佐藤氏は、「Amazonのようなプラットフォームを自社で構築するには膨大なリソースがかかる。Miraklは、そのプラットフォームを民主化することで、自社製品やブランドの価値観などを中心に据えてサードパーティーセラーや商品ラインアップを管理できる新しいマーケットプレイスの構築を支援する」と説明する。

  • Mirakl 代表取締役社長 佐藤恭平氏

    Mirakl 代表取締役社長 佐藤恭平氏

Miraklのソリューションを導入して自らマーケットプレイス運営者になった企業は、顧客やサードパーティーセラーの行動データを活用しながら、ECビジネスの成長に向けて幅広く柔軟な打ち手を用意できる。佐藤氏は、「マーケットプレイス運営企業と顧客、そしてサードパーティーセラーのいずれもがメリットを得て、持続的に『三方良し』の関係をつくることができるのもMiraklの特徴だ」と強調する。

また、Mirakl導入企業に対しては、マーケットプレイスビジネスの成長を支援するサービスも提供する。サードパーティーセラーの開拓から自社製品の売り上げ拡大、サードパーティーセラーとのシナジー創出によるマーケットプレイス全体の成長に至るまで、戦略策定と実行を一貫して支援するカスタマーサクセス専門チームを組織している。マーケットプレイス・プラットフォームはSaaSモデルなので導入時のセットアップ費用と月額の利用料がかかり、カスタマーサクセス関連のサービスは成功報酬型の料金体系になっている。

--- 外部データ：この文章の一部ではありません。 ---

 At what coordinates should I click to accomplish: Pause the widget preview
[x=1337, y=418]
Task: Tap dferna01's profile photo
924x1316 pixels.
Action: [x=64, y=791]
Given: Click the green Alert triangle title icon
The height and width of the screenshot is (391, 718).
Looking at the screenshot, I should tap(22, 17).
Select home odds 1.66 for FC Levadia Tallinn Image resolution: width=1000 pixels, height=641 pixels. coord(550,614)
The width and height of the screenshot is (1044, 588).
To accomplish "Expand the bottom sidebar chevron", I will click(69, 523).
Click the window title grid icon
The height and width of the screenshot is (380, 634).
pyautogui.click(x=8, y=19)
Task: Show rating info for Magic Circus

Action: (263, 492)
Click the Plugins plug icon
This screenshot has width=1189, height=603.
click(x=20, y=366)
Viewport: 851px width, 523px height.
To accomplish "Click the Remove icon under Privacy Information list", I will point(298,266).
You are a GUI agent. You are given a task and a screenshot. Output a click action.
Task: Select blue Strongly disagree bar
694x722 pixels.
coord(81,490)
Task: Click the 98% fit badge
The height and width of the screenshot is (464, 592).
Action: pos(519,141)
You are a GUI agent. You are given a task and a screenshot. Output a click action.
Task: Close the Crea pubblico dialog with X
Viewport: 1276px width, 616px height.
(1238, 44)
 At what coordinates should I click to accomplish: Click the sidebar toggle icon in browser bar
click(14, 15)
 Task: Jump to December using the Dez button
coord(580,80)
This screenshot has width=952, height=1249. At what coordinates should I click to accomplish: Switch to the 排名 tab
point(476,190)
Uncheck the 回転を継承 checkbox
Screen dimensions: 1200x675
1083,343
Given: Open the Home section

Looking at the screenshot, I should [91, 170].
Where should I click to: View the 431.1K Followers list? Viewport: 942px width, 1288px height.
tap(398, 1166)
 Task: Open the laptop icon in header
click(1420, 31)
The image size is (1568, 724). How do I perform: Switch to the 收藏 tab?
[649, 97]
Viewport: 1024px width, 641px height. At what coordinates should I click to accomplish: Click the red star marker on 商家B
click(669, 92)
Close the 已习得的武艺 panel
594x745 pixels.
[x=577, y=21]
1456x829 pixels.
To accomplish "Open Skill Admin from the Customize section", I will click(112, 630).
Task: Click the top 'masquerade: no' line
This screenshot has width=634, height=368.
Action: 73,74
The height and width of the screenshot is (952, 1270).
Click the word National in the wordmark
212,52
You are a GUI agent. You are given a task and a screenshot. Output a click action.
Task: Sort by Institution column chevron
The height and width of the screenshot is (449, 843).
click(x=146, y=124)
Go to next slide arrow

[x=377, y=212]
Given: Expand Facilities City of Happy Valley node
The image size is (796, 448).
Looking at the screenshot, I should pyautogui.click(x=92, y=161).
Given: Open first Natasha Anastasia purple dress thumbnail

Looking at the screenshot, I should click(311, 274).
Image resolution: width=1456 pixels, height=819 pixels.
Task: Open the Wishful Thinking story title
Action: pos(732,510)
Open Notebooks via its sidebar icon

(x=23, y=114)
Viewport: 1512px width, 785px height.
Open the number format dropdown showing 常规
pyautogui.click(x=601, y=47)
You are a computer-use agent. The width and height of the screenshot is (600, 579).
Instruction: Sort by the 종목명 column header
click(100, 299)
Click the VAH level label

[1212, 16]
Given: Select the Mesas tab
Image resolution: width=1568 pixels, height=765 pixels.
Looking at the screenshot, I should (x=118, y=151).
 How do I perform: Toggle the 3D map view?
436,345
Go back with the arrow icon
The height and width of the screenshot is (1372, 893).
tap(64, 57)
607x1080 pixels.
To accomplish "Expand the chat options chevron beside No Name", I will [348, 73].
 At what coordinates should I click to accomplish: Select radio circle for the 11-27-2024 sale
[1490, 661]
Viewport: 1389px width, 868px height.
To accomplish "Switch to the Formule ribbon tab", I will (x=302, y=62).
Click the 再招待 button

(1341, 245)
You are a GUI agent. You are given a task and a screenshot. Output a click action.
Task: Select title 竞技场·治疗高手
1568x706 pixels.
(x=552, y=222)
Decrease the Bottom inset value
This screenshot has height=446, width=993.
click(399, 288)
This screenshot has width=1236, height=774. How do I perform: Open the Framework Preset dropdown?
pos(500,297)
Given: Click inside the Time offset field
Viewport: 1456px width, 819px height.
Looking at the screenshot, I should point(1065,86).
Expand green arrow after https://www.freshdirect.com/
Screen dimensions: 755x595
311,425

「出自から言っても、Miraklはもともとフランスの伝統的な小売の世界でオンラインマーケットプレイスを実現し、そのノウハウを持ってスピンアウトした会社。テクノロジーありきではなく、マーケットプレイスのビジネスを成功させるための経験とノウハウ、知識がDNAに組み込まれていることが最大の強み。カスタマーサクセスチームも(戦略コンサルのグローバル大手である)マッキンゼー・アンド・カンパニー出身者などマーケットプレイスやECビジネスの非常に高度な専門知識を持っている人材を揃えて充実したサービスを提供している」(佐藤氏)

B2Bでは商流のデジタル化への活用事例も登場

現在、Miraklユーザーのマーケットプレイス上でビジネスをしているサードパーティーセラーは5万社を超えているが、カスタマーサクセスチームの伴走の下に「厳選」されたセラー網が構築されていると見ることもできる。マーケットプレイス運営者にとっては、この資産を活用できる点もMiraklを選択する大きな理由になっているという。

B2Cでの事例だけでなく、B2B企業の流通網をデジタル中心に変革していくための基盤として活用する事例も出てきている。北米でフォークリフトの販売などを手掛けるToyota Material Handlingはディーラー網を通じてビジネスを拡大してきたが、顧客情報やディーラーが抱えるアタッチメントや修理部品の在庫情報などは把握できていないという課題があった。そこで、Miraklベースのマーケットプレイスで商流をデジタル化しようと試みた。具体的には、ディーラーにサードパーティーセラーとして参加してもらい、部品の在庫情報や顧客の動向をリアルタイムに把握できるようにした。

  • Toyota Material Handlingが開設したマーケットプレイス(一部抜粋)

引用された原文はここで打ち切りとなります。